Untuk mencegah makin banyaknya penularan virus Covid 19, kantor kami menerapkan Work From Home . Bagi saya, Work From Home adalah suatu kegiatan yang membuat hemat biaya tranportasi tetapi sungguh sangat menguras kuota internet.

Kantor saya memang tidak 100% menerapkan Work From Home. Ada jadwal untuk sebagian dari kami untuk bekerja di kantor. Saya sebenarnya sudah mulai bosan Work From Home, dan untuk saya Work From Home tidak se-efektif bekerja di kantor. Karena itu, suatu hari saya ingin bekerja di kantor. Tetapi kemudian, saya mendapat informasi bahwa setiap orang yang akan masuk ke kantor harus masuk dahulu ke dalam sebuah kotak yang diberi nama Bilik Disinfektan dan disemprot dengan cairan disinfectant. Setelah mendengar hal itu, saya tidak jadi ke kantor. Jangankan disemprot disinfectant, memakai lotion penangkal nyamuk seperti Autan pun saya tidak mau.

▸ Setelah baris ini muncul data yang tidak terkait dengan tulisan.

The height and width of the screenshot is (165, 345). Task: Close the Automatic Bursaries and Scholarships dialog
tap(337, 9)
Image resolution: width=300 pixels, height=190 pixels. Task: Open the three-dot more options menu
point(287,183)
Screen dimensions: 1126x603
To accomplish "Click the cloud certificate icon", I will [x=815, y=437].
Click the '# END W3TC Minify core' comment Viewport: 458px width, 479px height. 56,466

Kami melakukan physical distancing dan tidak pergi dari rumah, bukan hanya karena patuh pada pemerintah. Kami melakukannya karena tidak ingin tertular virus Covid 19. Kami tidak ingin menjadi ODP apalagi PDP. Melakukan physical distancing dan Work From Home saja sudah cukup menyulitkan, apalagi tertular virus corona, lalu menjadi ODP dan PDP.

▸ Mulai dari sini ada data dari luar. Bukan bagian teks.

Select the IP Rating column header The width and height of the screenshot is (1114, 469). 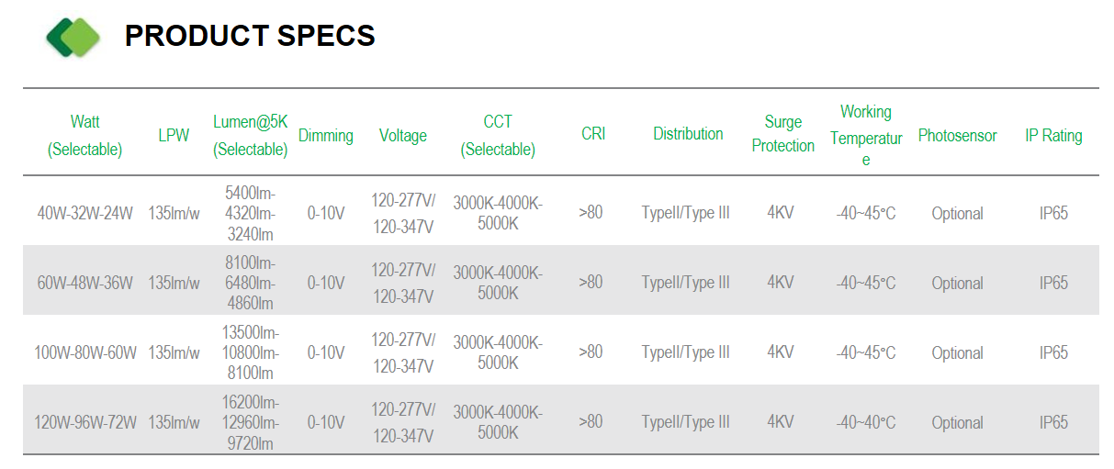click(1053, 136)
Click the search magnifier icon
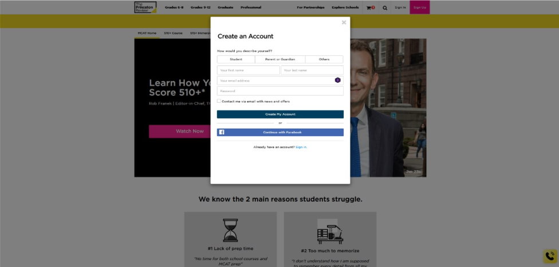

ODP dan PDP kami artikan sendiri menjadi ODP=Orang Dalam Pengucilan dan PDP=Pasien Dalam Penderitaan. Siapapun yang diduga tertular virus Covid 19 (walaupun belum positif ) pasti akan dikucilkan. Bahkan keluarga, saudara dan orang orang tercinta tak berani mendekat. Sedangkan pasien yang sakit corona pasti sangat menderita. Wabah corona telah membuat para dokter dan perawat nya menderita, apalagi pasien nya.

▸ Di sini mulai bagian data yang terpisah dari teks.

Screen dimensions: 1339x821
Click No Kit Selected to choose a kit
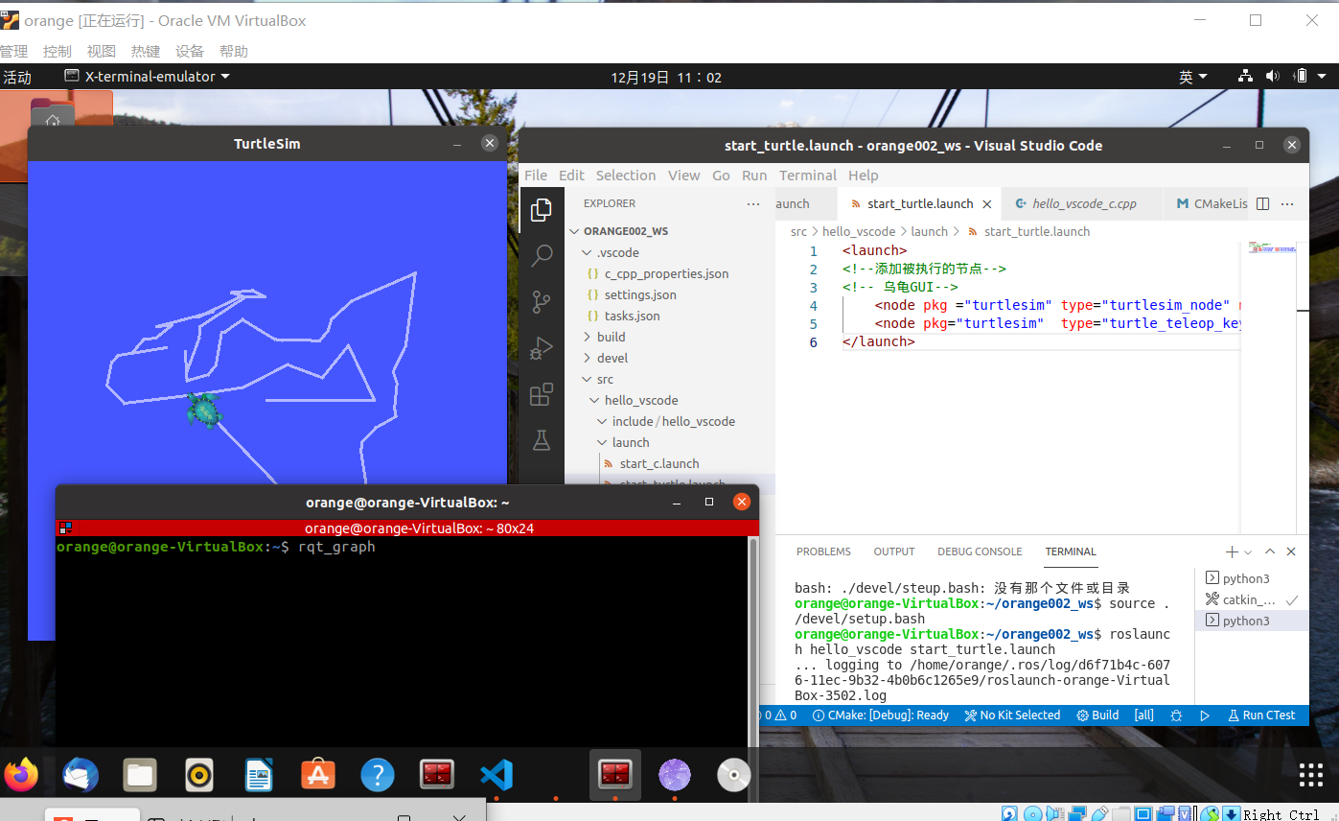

Siang ini saya melihat sesuatu yang tidak biasa. Selembar kertas dengan tanda tangan dan stempel Ketua RT komplek sebelah ditempel di pintu (bukan portal) jalan yang sehari harinya jadi jalan pintas saya dan warga komplek tempat saya tinggal. Kertas tersebut berisi pemberitahuan bahwa pintu tersebut ditutup untuk mencegah penyebaran virus corona/Covid 19.

Lokasi Komplek perumahan kami memang dikelilingi beberapa komplek perumahan lain. Kami harus melewati akses jalan milik komplek perumahan lain setiap berangkat dan pulang. Pintu yang ditempeli kertas pengumuman itu adalah akses terdekat kami untuk mencapai jalan raya. Pintu itu sekarang digembok, alias di Lockdown oleh komplek tetangga.

Meskipun kami jarang pergi, bukan berarti akses terdekat ke jalan raya itu tidak kami perlukan. Kami sekarang semakin sering memesan makanan melalui aplikasi ojek online. Pengemudi ojek online yang mengambil order pesanan kami sering memakai akses jalan yang sekarang di Lockdown itu. Untunglah masih ada tiga akses lagi yang menghubungkan komplek kami dengan jalan raya, tetapi lebih jauh. Yang kami khawatirkan, komplek komplek tetangga kami yang lain ikut ikutan melakukan Lockdown sepihak maka kami tidak akan bisa pergi kemana mana, dan menjadi WDP,….Warga Dalam Pengucilan.